Mexico – Not Just for the Big Players
An increasing number of privately-held, midsized companies have expanded their offshore manufacturing presence in response to growing demand for their wares. At first, it was larger multinationals like General Electric, Honeywell, General Motors, Delphi and others that set up manufacturing or R&D facilities in Mexico. For decades, large companies have realized many benefits from a manufacturing presence in Mexico, including access to a highly skilled workforce, proximity to the North American market, stable costs and currency, and solid English language skills. Now smaller firms are getting in on the game too, choosing Mexico instead of China for offshore development and manufacturing.
Wages in Mexico are more stable than in China, where some regions are seeing increases of up to 20 percent in labor costs. That combined with high inflation in China and rising sea transport costs, are additional factors making Mexico a more desirable destination for international companies in North America.
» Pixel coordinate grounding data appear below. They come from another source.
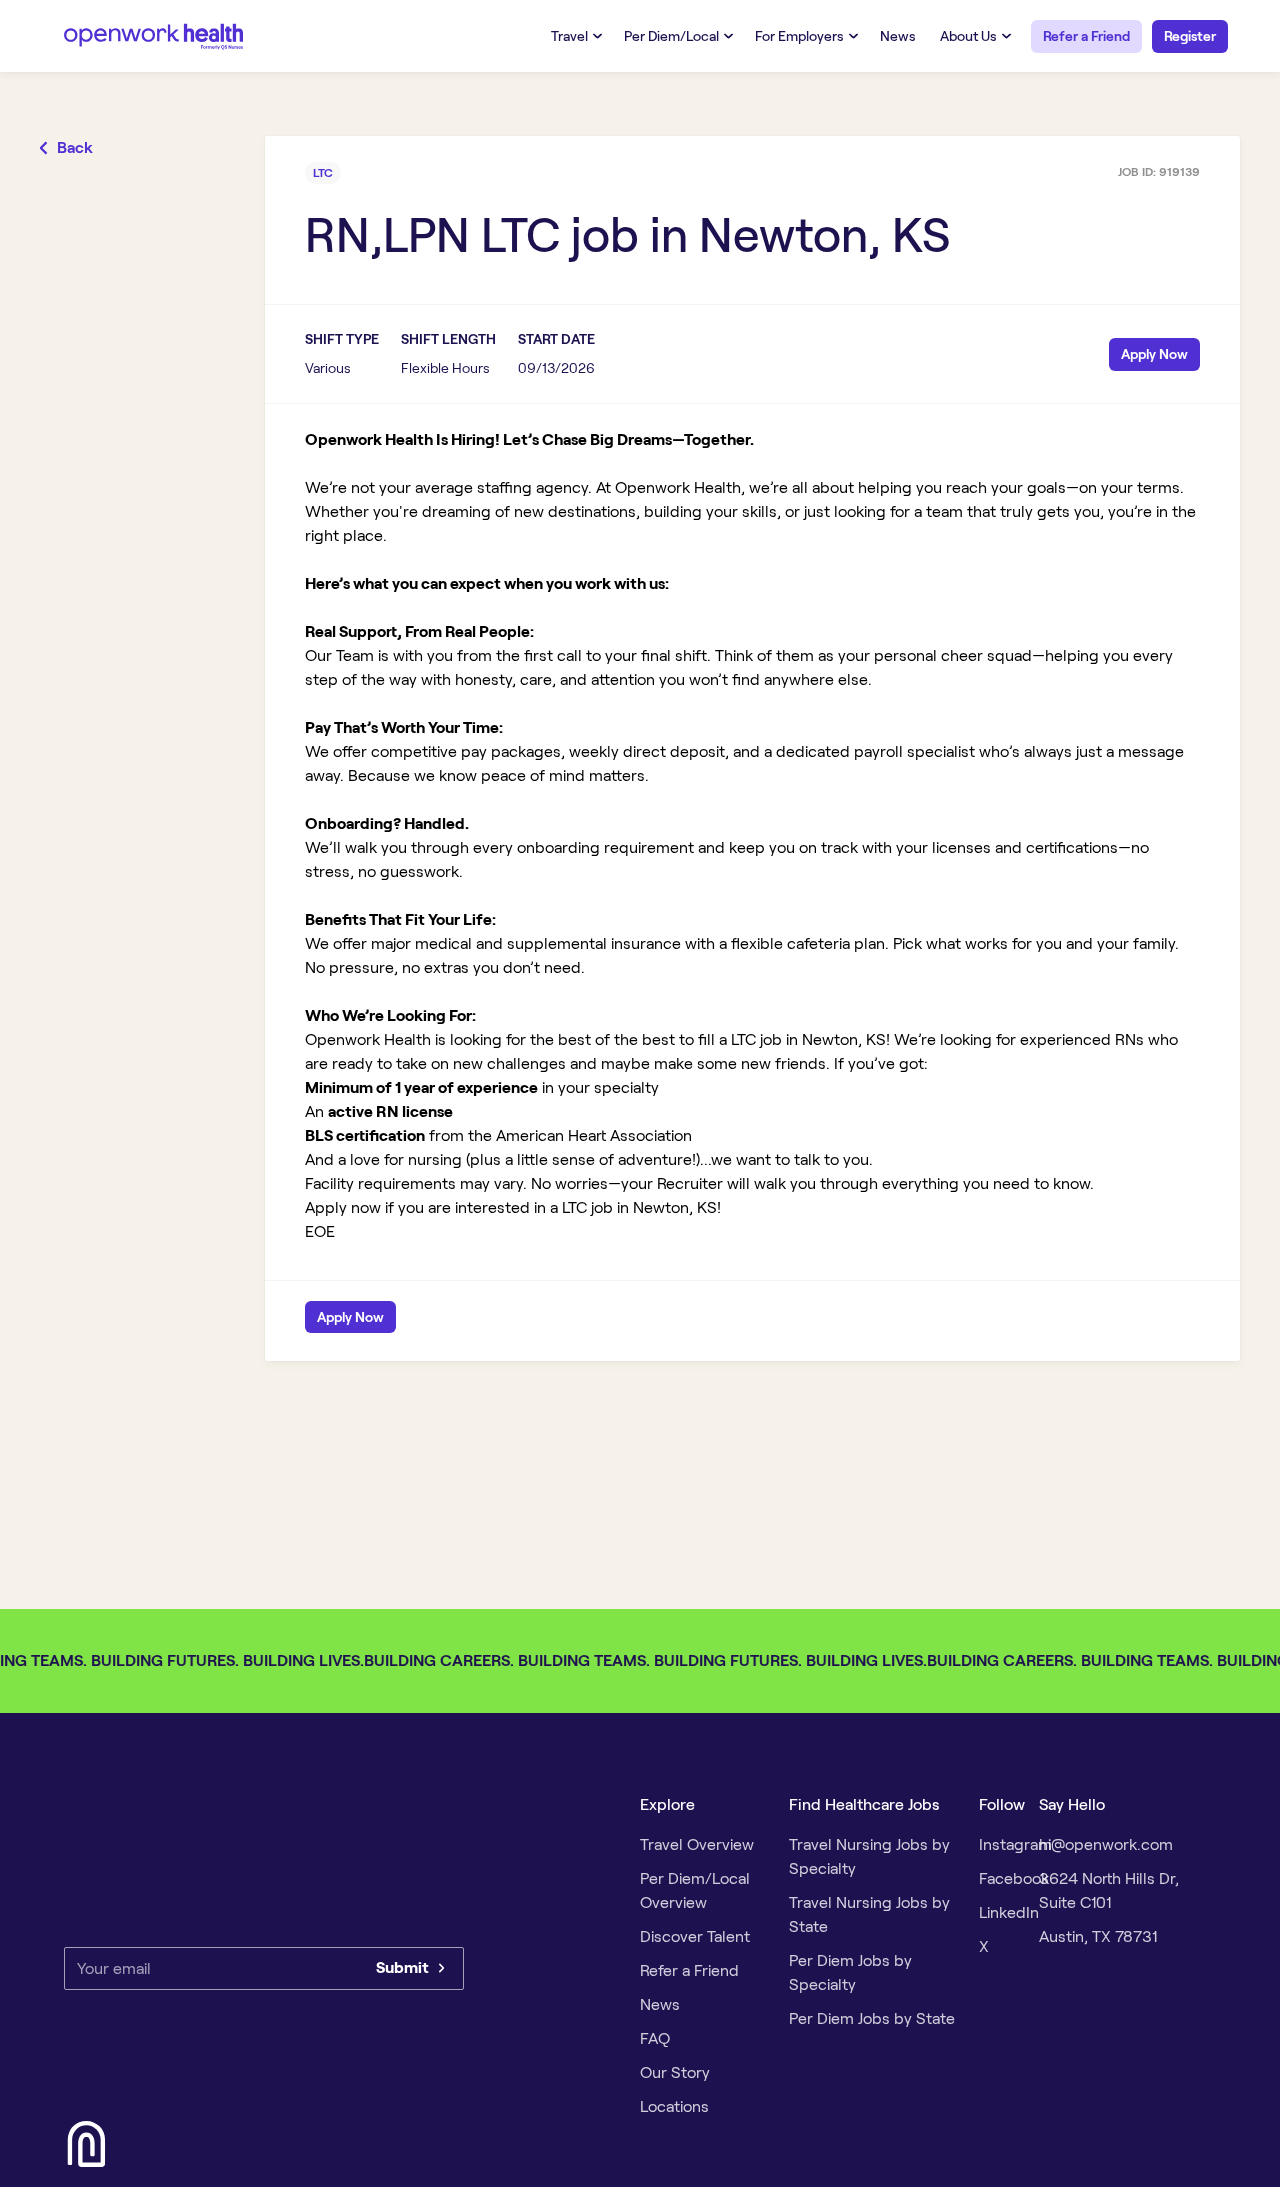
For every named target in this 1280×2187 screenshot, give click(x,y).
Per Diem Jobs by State (872, 2018)
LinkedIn (1009, 1912)
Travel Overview (697, 1844)
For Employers (799, 36)
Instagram (1015, 1844)
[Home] (154, 35)
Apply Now (1154, 354)
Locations (674, 2106)
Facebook (1014, 1878)
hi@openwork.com (1106, 1844)
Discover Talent (695, 1936)
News (898, 36)
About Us (968, 36)
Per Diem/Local (671, 36)
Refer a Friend (1086, 36)
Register (1190, 36)
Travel (569, 36)
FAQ (655, 2038)
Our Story (675, 2072)
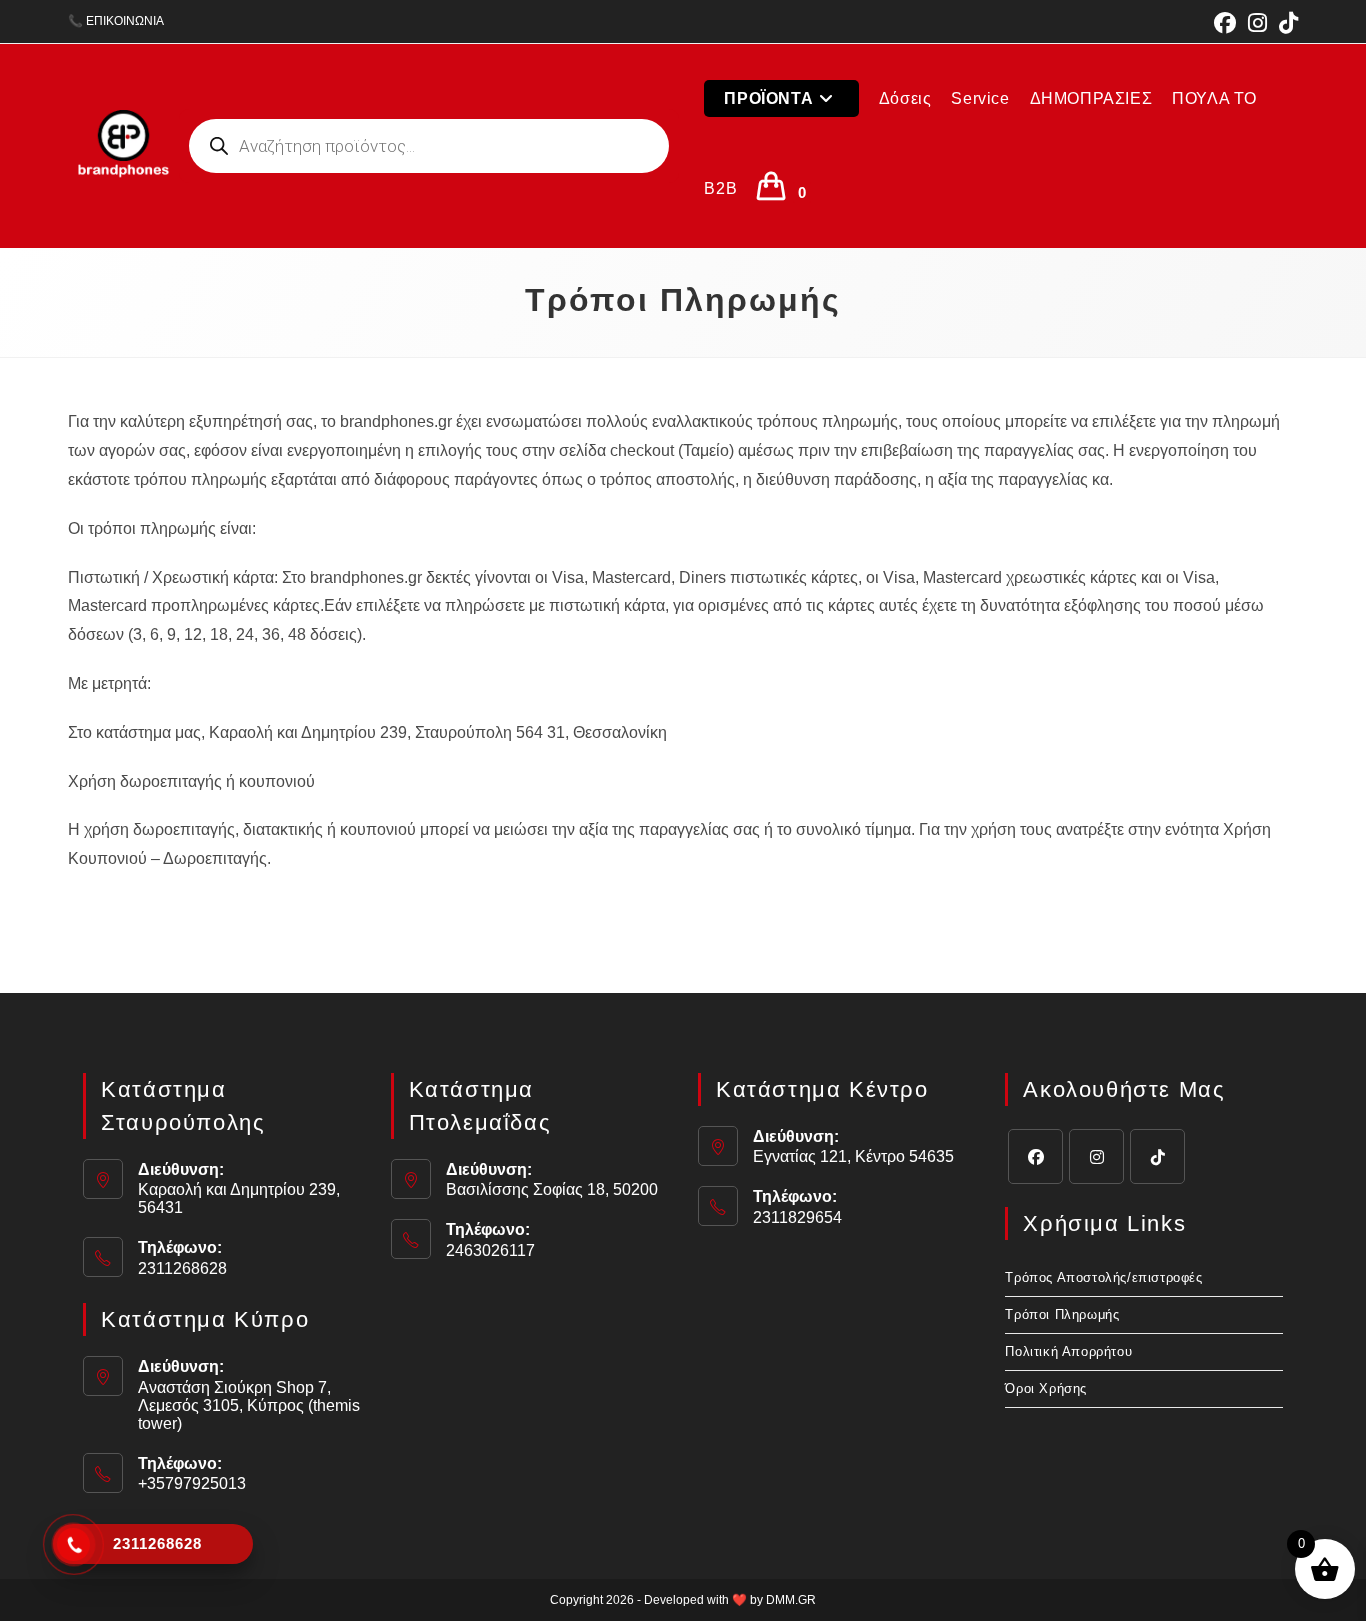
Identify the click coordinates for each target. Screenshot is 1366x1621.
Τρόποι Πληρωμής (1062, 1314)
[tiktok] (1157, 1156)
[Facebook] (1035, 1156)
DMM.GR (791, 1600)
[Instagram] (1096, 1156)
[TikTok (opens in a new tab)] (1285, 23)
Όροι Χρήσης (1046, 1388)
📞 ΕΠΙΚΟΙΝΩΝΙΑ (116, 21)
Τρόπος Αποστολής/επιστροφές (1103, 1277)
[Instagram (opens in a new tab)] (1257, 23)
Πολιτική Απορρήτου (1068, 1351)
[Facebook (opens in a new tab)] (1225, 23)
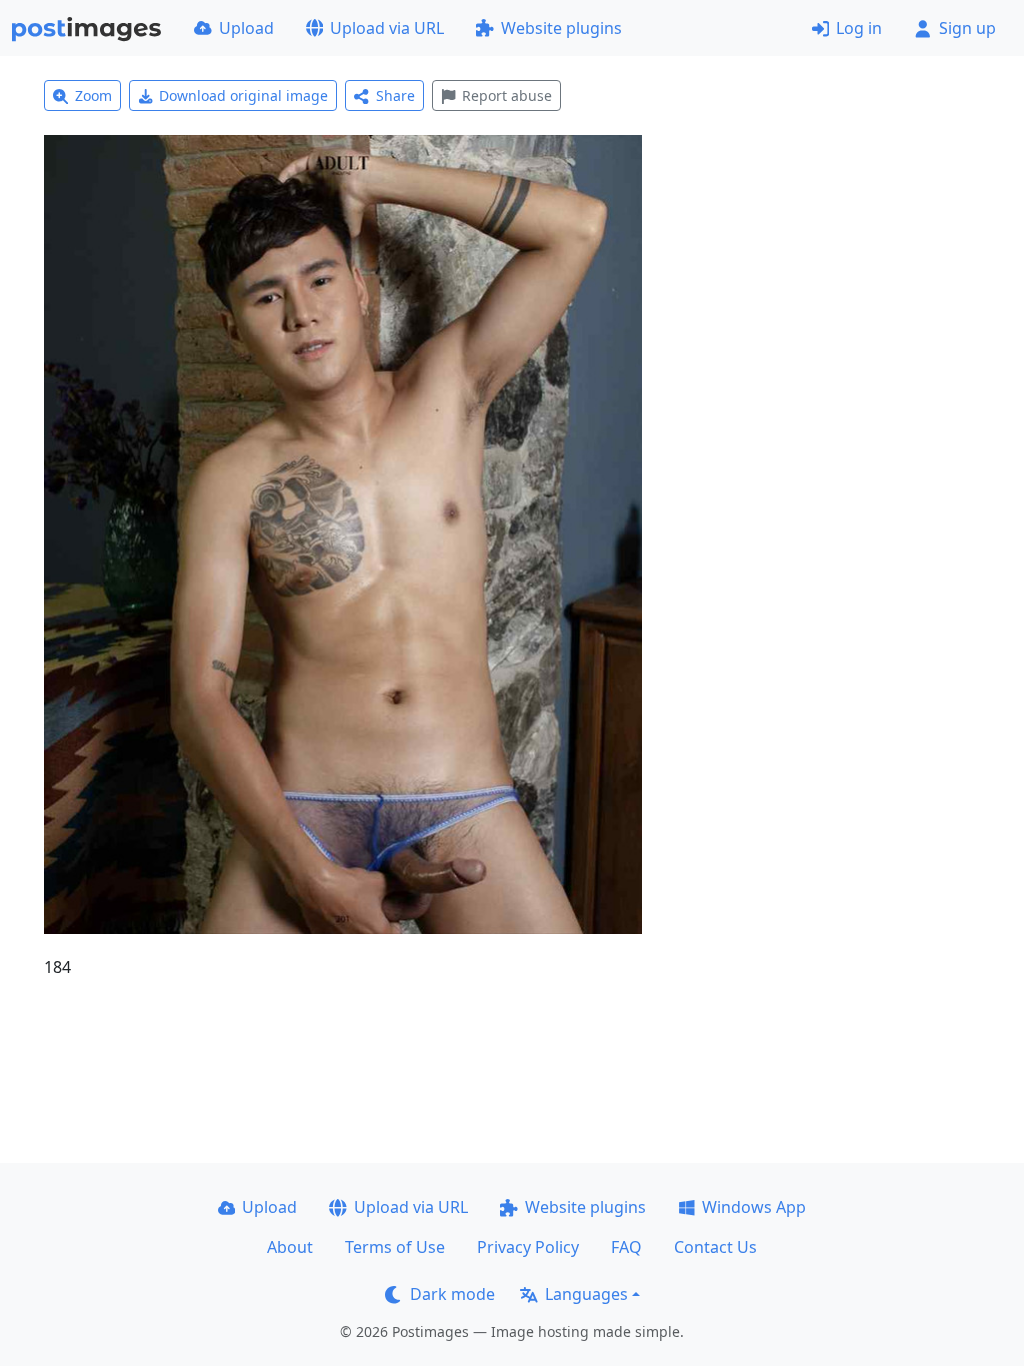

TECT Aerospace for example started manufacturing aviation parts in Mexico this year. The company expects their new factory in Guanajuato, Mexico to employ 50 full-time staff when the plant is fully operational. Growth spurred by an increase in the production of jetliners and military projects necessitated the expansion. So far, the launch has gone well, according to Ray May, director general of TECT Aerospace. “The quality and work ethic of the workforce, and support provided by local and regional governments has been instrumental in the smooth startup of operations.”
This sentiment is not coincidental, as the Mexican government has invested heavily over the past decade in educational programs and other engineering and technology training, in efforts to develop a workforce more attractive to multinationals from the U.S. and elsewhere. Mexican universities have churned out a large number of engineers (some estimate up to 500,000 students are enrolled in engineering programs across Mexico) who also possess solid English skills, ready to put their expertise to work.
Privately-held tier two and three suppliers are also discovering that a presence in Mexico not only permits them to continue serving their traditional tier one customers, but as well exposes them to the increasing opportunities granted by the wide range of Asian OEMs also flocking to the region.
Nissan for example has already laid the foundation for its new manufacturing complex in Aguascalientes, its third in Mexico and the second in the state. The complex is being established to increase manufacturing capacity needed to satisfy the high demand for Nissan vehicles in the domestic and international markets. The location will include a supplier park and a quality proving ground.
In fact, Japanese automakers are opening new plants one after another. Koito Manufacturing has decided to build a production site in Mexico as well. As Japan’s largest automotive lamp manufacturer they are currently choosing where to locate the plant. Expected to take around 10 months to construct, the company expects that its facility will be completed well before automakers such as Nissan and Mazda increase Mexican production in early 2014.
There are many reasons to establish manufacturing and R&D facilities in Mexico. With the ease of entering the country, it’s now become attractive to all firms looking to gain a competitive advantage – not just the big guys.